Bugün adındaki bir harfin bile hakkını vermeyen Adalet Bakanlığının bütçesi üzerinde söz aldım. Bugün sadece kısıtlı süredeki konuşmalarda bile Türkiye adalet sisteminin her bir çarkıyla günbegün, bir kez daha nasıl çürüdüğünü, çöktüğünü gördük. Adalet Bakanı "Bu ülkede hukuk, insan haklarına saygı, tarafsız, bağımsız yargı var." hikâyesine başlamadan önce, kendisinin sorumluluğunda, ona bağlı cezaevlerinde her gün 2 kişinin nasıl öldüğünü hatırlasın. Bu cümleyi kurmadan önce, bu cezaevlerinde adaletsizliğe, hukuksuzluğa karşı, ailesine yakın bir cezaevine nakledilmek için bile açlık grevlerinde eriyen bedenleri hatırlasın ama Bakan Bey o tarafa hiç bakmıyor; insan onuruna uygun bir ceza infaz rejimi sisteminin tesisi yerine durmadan yeni cezaevleri müjdeliyor.

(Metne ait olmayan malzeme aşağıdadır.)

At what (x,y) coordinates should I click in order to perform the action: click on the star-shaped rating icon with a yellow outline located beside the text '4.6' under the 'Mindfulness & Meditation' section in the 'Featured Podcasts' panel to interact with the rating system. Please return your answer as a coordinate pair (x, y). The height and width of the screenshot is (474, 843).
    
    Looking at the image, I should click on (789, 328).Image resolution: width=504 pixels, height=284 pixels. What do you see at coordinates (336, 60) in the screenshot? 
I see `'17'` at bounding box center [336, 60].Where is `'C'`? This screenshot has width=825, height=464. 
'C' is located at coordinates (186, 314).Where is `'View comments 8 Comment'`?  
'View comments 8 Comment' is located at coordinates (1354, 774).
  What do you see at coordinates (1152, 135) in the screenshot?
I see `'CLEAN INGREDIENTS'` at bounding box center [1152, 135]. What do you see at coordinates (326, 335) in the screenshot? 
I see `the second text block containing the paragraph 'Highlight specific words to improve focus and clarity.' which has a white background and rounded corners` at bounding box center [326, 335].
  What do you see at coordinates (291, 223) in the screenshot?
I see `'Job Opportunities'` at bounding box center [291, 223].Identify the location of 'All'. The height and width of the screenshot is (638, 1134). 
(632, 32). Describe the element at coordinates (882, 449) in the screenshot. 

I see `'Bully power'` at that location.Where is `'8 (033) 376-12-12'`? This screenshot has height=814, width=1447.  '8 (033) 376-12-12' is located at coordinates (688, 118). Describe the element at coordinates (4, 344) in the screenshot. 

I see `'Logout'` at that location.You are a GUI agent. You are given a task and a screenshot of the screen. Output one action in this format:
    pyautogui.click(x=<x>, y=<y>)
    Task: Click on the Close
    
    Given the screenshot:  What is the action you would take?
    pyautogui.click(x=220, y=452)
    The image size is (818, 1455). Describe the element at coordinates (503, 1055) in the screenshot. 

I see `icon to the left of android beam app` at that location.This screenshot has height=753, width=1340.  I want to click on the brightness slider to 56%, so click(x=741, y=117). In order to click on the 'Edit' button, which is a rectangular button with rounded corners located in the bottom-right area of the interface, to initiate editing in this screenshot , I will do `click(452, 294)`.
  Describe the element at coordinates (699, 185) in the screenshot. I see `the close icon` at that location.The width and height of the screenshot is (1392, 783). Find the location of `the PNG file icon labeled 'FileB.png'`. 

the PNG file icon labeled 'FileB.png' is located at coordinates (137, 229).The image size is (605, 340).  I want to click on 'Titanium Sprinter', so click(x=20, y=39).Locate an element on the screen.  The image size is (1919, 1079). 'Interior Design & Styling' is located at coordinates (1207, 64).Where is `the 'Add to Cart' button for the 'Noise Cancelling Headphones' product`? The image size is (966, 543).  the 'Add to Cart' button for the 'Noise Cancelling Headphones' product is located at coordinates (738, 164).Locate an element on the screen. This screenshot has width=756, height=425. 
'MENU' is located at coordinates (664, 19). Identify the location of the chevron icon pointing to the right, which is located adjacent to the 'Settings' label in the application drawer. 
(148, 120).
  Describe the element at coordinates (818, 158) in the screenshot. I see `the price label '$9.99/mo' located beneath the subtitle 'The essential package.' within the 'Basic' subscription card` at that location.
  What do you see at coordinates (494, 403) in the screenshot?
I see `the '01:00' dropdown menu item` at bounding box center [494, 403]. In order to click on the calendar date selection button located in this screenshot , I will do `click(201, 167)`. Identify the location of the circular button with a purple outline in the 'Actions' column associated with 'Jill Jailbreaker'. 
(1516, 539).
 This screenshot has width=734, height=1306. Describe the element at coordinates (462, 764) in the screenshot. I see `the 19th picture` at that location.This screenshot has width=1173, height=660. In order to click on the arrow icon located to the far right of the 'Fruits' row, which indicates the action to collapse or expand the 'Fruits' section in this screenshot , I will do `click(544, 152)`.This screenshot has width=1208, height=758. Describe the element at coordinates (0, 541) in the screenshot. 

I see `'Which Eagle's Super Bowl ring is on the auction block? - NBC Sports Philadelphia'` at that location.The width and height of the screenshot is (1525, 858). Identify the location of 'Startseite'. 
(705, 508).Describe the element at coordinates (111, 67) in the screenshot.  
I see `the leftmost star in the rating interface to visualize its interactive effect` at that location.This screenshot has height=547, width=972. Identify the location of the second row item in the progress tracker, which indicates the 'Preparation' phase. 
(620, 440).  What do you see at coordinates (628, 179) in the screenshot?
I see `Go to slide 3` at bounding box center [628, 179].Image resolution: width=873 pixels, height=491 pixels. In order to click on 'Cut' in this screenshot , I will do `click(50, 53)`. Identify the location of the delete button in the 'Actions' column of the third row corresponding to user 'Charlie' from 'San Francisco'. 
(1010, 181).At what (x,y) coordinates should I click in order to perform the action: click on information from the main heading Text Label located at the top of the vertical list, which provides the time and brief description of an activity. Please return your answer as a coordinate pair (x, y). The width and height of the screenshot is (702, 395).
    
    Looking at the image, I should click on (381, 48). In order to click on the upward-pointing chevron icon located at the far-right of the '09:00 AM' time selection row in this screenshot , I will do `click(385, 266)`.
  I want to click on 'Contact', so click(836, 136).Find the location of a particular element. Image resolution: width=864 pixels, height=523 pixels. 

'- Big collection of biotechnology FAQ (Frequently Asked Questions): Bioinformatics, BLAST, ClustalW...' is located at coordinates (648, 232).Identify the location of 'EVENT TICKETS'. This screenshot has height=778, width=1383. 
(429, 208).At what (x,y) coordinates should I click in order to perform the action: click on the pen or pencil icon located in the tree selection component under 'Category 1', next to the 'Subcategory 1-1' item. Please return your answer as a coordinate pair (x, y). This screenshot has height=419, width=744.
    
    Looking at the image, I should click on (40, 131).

Bugün 10 Aralık Dünya İnsan Hakları Günü. Türkiye, ulusal ve uluslararası raporlarda ise adil olmayan siyasi kumpas davaları, uzun tutuklamalar, cezaevindeki işkence iddiaları, çete ve yolsuzluk ağları, cezaevlerinde hasta mapusların ölüme terki, işkence, ırkçı nefret söylemi, Kürt dili üzerindeki engeller, linç girişimleri, kadın cinayetleri, çocuk koruma sistemindeki yetersizlikler, sosyal medya yasaklamaları ve mültecilere yönelik ayrımcılık gibi insan hakları ihlalleriyle birçok ülkenin önünde. Hapishaneler tüm bu adaletsizliklerin, tüm bu ihlal politikalarının bir devamı niteliğinde ve hepsinin toplam mekânı, toplam yeridir. Hapishanede kimlerin, nerede, nasıl ve hangi koşullarda yattıkları o ülkenin demokrasi ve insan hakları karnesinin fotoğrafının göstergesidir. Hapsetme hâli, siyasi iktidarların tarihten bu yana vazgeçmedikleri bir cezalandırma yöntemidir. Hapsetme hâli, kişinin toplumdan tecrit edilmesidir; düşüncesi, fikirleri, hak mücadelesi iktidar tarafından tehlikeli olarak addedilen toplumun yüreğinin, kulağının, vicdanının kapatılması hâlidir. O nedenle, hapishane politikaları sadece insan hakları ve hukukun hiçe sayıldığı bir yer değil iktidarların kendi otoritelerini yeniden inşa ettikleri, araçsallaştırdığı ideolojik birer aygıt, birer mekanizmadır. O nedenle, bu hapsetme hâli geçmişten günümüze kadar, kalabalık koğuşlardan, yüksek güvenlikli F tipi cezaevlerinden, 3 kişilik odalardan şimdi de Y ve S tipleriyle, hücre tipi cezaevleriyle yıllarca yalnız tutulmaya, yalnızlaştırmaya kadar indirgendi. Bu hâliyle, mapuslar insanlardan kopartılarak insansızlaştırılmak isteniyor. Bunu bir mapusun kendi tespitiyle açıklamaya çalışırsam "Böylece kişinin insani tüm duyguları topyekûn olarak kendisine, kendi bedenine yönlendirilerek kişi kendi kendini tahribe, yok etmeye zorlanmaktadır." demekte. İşte, tam da bu cezaevleri topluma modern cezaevleri olarak yutturulmaya, modern cezaevleri olarak, ulusal ve uluslararası olarak ikna edilmeye çalışılıyor. Ancak bu cezaevlerinden her gün onlarca cenaze çıkıyor, cezaevleri toplu ölüm merkezlerine dönüşmüş ama siz hâlâ Adalet Bakanı olarak cezaevi inşa etmekten söz ediyorsunuz.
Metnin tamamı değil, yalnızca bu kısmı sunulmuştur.